The McLaren Speedtail is already ludicrous in design. A twin-turbocharged V8 paired to a hybrid motor making 1,070 horsepower launches this thing to 60 mph in 2.5 seconds and allows it to reach a top speed of 250 mph. The $2,000,000 hypercar also comes with an insane paint option. For another $130,000, McLaren will paint the Speedtail with pulverized diamonds. Story has it that one of the 106 buyers asked them to create a paint that resembles their favorite sunset. I’m not sure how infusing actual diamonds came about to achieve this sunset idea, but it goes nicely with the available gold-plated toolset and platinum badge options.
Bugatti is a very high-end brand with a ridiculously fast ride in their Chiron. The Bugatti Chiron is capable of 0-60 mph in 2.4 seconds and a top speed of 261 mph thanks in part to its insane quad-turbocharged W16 engine. Super Sport models boast even more performance, being one of the first production cars to break 300 mph. The carbon fiber crafted body of the Chiron lends a hand in making this hypercar lightweight, so what better way to showcase this unique body material than to paint the car with only a clear coat? For $500,000 extra to the already substantial Chiron price tag, Bugatti will carefully paint your carbon fiber hypercar in layers of see-through clear coating.

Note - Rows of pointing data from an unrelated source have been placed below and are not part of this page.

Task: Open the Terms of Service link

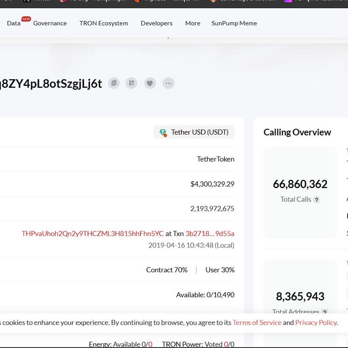Action: coord(257,322)
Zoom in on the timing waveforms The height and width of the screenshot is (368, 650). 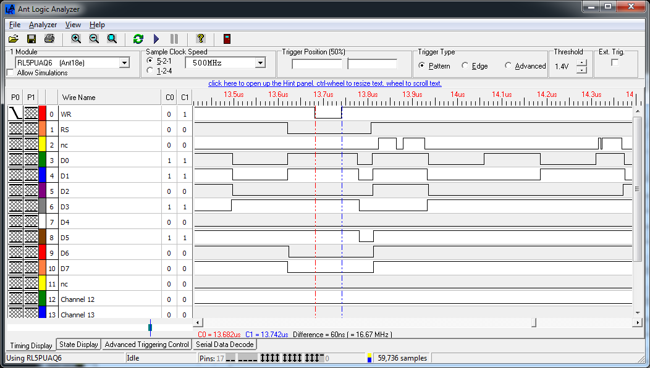[x=75, y=38]
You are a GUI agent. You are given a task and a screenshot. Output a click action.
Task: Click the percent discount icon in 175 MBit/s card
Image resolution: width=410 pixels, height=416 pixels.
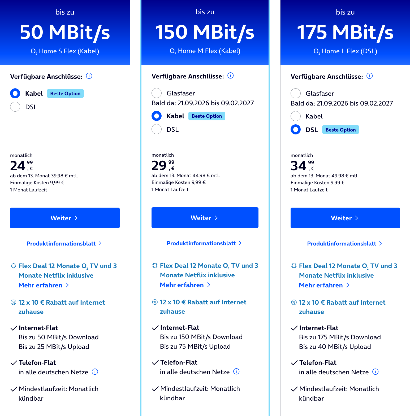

We have to end this list with possibly the greatest and most secretive paint of all time. Back in the early 1990s, Ford introduced a limited run of special paint for their 1996 Mustang SVT Cobra. These Mystic Cobras wore special color-shifting paint dubbed Mystichrome. Only 2,000 of these cars were made with this special paint that shown blue, green, and purple depending on the lighting. At one time, if your car needed to be resprayed in Mystichrome, a Ford representative would have to bring the paint from their facility and be present during the process. Ford made sure that their special paint wasn’t being used for any other car or purpose besides working on approved Ford models. Ford later brought Mystichrome back for a short run of 1,010 2004 Ford Mustang SVT Cobras. There was even a single Ford GT painted in the rare paint for an additional cost of $100,000 extra. That one of one Mystichrome Ford GT has since been guaranteed by Ford to be the only one that will ever receive this rare color.